What is expected:
Rewrite the data below with every occurrence of "Refunds and chargebacks" changed to "Returns and disputes", leaving everything else as it is.

Records supplied:
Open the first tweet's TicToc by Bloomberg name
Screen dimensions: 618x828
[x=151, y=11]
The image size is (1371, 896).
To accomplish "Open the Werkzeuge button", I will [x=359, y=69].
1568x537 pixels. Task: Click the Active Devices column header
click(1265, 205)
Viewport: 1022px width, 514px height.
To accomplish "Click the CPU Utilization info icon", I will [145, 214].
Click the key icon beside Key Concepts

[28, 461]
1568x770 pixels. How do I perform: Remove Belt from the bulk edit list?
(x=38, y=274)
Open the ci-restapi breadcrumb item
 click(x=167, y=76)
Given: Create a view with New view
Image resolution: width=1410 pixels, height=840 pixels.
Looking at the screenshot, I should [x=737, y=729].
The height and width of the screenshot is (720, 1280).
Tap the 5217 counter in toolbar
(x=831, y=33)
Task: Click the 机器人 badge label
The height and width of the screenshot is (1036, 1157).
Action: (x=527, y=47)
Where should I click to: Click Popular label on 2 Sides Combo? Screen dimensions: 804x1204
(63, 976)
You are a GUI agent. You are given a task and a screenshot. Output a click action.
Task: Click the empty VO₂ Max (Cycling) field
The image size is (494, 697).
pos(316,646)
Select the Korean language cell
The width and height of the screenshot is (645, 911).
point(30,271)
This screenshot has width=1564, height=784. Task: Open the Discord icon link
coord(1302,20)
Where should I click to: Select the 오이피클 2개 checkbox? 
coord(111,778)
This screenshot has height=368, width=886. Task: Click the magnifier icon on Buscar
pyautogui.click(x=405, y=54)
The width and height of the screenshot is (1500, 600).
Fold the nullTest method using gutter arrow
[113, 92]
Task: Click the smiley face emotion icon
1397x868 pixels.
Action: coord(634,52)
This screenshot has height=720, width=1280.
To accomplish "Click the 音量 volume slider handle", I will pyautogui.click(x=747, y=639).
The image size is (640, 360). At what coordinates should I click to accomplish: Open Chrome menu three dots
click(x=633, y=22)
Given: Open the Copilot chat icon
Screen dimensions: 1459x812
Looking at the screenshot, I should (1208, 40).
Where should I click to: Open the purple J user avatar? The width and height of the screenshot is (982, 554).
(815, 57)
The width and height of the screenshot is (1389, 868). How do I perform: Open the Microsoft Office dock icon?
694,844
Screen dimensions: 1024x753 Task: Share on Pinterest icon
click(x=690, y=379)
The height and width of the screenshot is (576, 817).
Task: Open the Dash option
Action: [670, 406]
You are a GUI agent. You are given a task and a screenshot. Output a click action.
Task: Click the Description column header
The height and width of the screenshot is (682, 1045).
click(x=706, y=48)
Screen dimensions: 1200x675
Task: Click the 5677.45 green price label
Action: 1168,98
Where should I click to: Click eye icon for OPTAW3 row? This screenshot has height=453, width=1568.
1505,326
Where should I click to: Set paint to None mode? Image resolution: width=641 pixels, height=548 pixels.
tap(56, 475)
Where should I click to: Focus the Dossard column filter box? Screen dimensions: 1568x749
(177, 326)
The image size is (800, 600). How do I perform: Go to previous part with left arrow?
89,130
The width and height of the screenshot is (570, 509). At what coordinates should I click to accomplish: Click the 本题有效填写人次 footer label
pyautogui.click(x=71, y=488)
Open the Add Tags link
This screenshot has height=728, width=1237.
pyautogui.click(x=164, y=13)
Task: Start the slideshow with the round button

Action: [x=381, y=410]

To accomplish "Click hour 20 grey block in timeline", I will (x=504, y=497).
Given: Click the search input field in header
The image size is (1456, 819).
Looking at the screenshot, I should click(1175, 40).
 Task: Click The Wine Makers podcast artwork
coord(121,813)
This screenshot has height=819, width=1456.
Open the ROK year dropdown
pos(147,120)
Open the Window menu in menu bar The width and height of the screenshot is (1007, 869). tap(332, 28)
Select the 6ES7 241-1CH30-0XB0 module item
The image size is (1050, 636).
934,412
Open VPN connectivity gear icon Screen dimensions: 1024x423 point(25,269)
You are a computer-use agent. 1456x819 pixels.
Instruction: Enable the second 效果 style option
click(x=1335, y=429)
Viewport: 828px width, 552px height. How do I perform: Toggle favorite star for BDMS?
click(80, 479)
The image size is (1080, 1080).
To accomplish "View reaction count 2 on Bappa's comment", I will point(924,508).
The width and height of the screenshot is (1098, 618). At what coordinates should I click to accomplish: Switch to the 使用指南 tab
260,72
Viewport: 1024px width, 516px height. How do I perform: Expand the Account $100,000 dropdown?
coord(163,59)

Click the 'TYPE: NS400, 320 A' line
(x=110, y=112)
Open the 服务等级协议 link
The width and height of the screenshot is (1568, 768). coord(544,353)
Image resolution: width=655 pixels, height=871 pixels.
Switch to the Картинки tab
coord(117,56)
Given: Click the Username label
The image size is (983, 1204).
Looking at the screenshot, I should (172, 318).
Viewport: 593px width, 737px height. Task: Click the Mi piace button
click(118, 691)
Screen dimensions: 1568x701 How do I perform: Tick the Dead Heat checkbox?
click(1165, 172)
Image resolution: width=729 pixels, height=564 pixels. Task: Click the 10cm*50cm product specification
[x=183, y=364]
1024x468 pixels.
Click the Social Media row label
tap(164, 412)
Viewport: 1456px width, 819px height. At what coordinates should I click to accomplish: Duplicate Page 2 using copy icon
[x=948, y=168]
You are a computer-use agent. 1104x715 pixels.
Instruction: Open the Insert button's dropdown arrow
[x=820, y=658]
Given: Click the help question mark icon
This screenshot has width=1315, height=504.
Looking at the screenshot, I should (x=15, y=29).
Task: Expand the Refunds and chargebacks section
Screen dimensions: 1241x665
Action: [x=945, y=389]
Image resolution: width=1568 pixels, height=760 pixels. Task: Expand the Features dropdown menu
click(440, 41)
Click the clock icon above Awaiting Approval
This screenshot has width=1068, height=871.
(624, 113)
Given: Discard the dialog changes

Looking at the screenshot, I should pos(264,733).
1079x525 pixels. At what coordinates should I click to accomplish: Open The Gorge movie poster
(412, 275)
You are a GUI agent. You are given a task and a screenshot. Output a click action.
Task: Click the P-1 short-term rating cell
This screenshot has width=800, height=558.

Task result:
Open the first tweet's TicToc by Bloomberg name
Screen dimensions: 618x828
[x=151, y=11]
The image size is (1371, 896).
To accomplish "Open the Werkzeuge button", I will [x=359, y=69].
1568x537 pixels. Task: Click the Active Devices column header
click(1265, 205)
Viewport: 1022px width, 514px height.
To accomplish "Click the CPU Utilization info icon", I will [145, 214].
Click the key icon beside Key Concepts

[28, 461]
1568x770 pixels. How do I perform: Remove Belt from the bulk edit list?
(x=38, y=274)
Open the ci-restapi breadcrumb item
 click(x=167, y=76)
Given: Create a view with New view
Image resolution: width=1410 pixels, height=840 pixels.
Looking at the screenshot, I should [x=737, y=729].
The height and width of the screenshot is (720, 1280).
Tap the 5217 counter in toolbar
(x=831, y=33)
Task: Click the 机器人 badge label
The height and width of the screenshot is (1036, 1157).
Action: (x=527, y=47)
Where should I click to: Click Popular label on 2 Sides Combo? Screen dimensions: 804x1204
(63, 976)
You are a GUI agent. You are given a task and a screenshot. Output a click action.
Task: Click the empty VO₂ Max (Cycling) field
The image size is (494, 697).
pos(316,646)
Select the Korean language cell
The width and height of the screenshot is (645, 911).
point(30,271)
This screenshot has width=1564, height=784. Task: Open the Discord icon link
coord(1302,20)
Where should I click to: Select the 오이피클 2개 checkbox? 
coord(111,778)
This screenshot has height=368, width=886. Task: Click the magnifier icon on Buscar
pyautogui.click(x=405, y=54)
The width and height of the screenshot is (1500, 600).
Fold the nullTest method using gutter arrow
[113, 92]
Task: Click the smiley face emotion icon
1397x868 pixels.
Action: coord(634,52)
This screenshot has height=720, width=1280.
To accomplish "Click the 音量 volume slider handle", I will pyautogui.click(x=747, y=639).
The image size is (640, 360). At what coordinates should I click to accomplish: Open Chrome menu three dots
click(x=633, y=22)
Given: Open the Copilot chat icon
Screen dimensions: 1459x812
Looking at the screenshot, I should (1208, 40).
Where should I click to: Open the purple J user avatar? The width and height of the screenshot is (982, 554).
(815, 57)
The width and height of the screenshot is (1389, 868). How do I perform: Open the Microsoft Office dock icon?
694,844
Screen dimensions: 1024x753 Task: Share on Pinterest icon
click(x=690, y=379)
The height and width of the screenshot is (576, 817).
Task: Open the Dash option
Action: [670, 406]
You are a GUI agent. You are given a task and a screenshot. Output a click action.
Task: Click the Description column header
The height and width of the screenshot is (682, 1045).
click(x=706, y=48)
Screen dimensions: 1200x675
Task: Click the 5677.45 green price label
Action: 1168,98
Where should I click to: Click eye icon for OPTAW3 row? This screenshot has height=453, width=1568.
1505,326
Where should I click to: Set paint to None mode? Image resolution: width=641 pixels, height=548 pixels.
tap(56, 475)
Where should I click to: Focus the Dossard column filter box? Screen dimensions: 1568x749
(177, 326)
The image size is (800, 600). How do I perform: Go to previous part with left arrow?
89,130
The width and height of the screenshot is (570, 509). At what coordinates should I click to accomplish: Click the 本题有效填写人次 footer label
pyautogui.click(x=71, y=488)
Open the Add Tags link
This screenshot has height=728, width=1237.
pyautogui.click(x=164, y=13)
Task: Start the slideshow with the round button

Action: [x=381, y=410]

To accomplish "Click hour 20 grey block in timeline", I will (x=504, y=497).
Given: Click the search input field in header
The image size is (1456, 819).
Looking at the screenshot, I should click(1175, 40).
 Task: Click The Wine Makers podcast artwork
coord(121,813)
This screenshot has height=819, width=1456.
Open the ROK year dropdown
pos(147,120)
Open the Window menu in menu bar The width and height of the screenshot is (1007, 869). tap(332, 28)
Select the 6ES7 241-1CH30-0XB0 module item
The image size is (1050, 636).
934,412
Open VPN connectivity gear icon Screen dimensions: 1024x423 point(25,269)
You are a computer-use agent. 1456x819 pixels.
Instruction: Enable the second 效果 style option
click(x=1335, y=429)
Viewport: 828px width, 552px height. How do I perform: Toggle favorite star for BDMS?
click(80, 479)
The image size is (1080, 1080).
To accomplish "View reaction count 2 on Bappa's comment", I will point(924,508).
The width and height of the screenshot is (1098, 618). At what coordinates should I click to accomplish: Switch to the 使用指南 tab
260,72
Viewport: 1024px width, 516px height. How do I perform: Expand the Account $100,000 dropdown?
coord(163,59)

Click the 'TYPE: NS400, 320 A' line
(x=110, y=112)
Open the 服务等级协议 link
The width and height of the screenshot is (1568, 768). coord(544,353)
Image resolution: width=655 pixels, height=871 pixels.
Switch to the Картинки tab
coord(117,56)
Given: Click the Username label
The image size is (983, 1204).
Looking at the screenshot, I should (172, 318).
Viewport: 593px width, 737px height. Task: Click the Mi piace button
click(118, 691)
Screen dimensions: 1568x701 How do I perform: Tick the Dead Heat checkbox?
click(1165, 172)
Image resolution: width=729 pixels, height=564 pixels. Task: Click the 10cm*50cm product specification
[x=183, y=364]
1024x468 pixels.
Click the Social Media row label
tap(164, 412)
Viewport: 1456px width, 819px height. At what coordinates should I click to accomplish: Duplicate Page 2 using copy icon
[x=948, y=168]
You are a computer-use agent. 1104x715 pixels.
Instruction: Open the Insert button's dropdown arrow
[x=820, y=658]
Given: Click the help question mark icon
This screenshot has width=1315, height=504.
Looking at the screenshot, I should (x=15, y=29).
Task: Expand the Returns and disputes section
Screen dimensions: 1241x665
Action: [x=945, y=389]
Image resolution: width=1568 pixels, height=760 pixels. Task: Expand the Features dropdown menu
click(440, 41)
Click the clock icon above Awaiting Approval
This screenshot has width=1068, height=871.
(624, 113)
Given: Discard the dialog changes

Looking at the screenshot, I should pos(264,733).
1079x525 pixels. At what coordinates should I click to accomplish: Open The Gorge movie poster
(412, 275)
You are a GUI agent. You are given a task and a screenshot. Output a click action.
Task: Click the P-1 short-term rating cell
This screenshot has width=800, height=558.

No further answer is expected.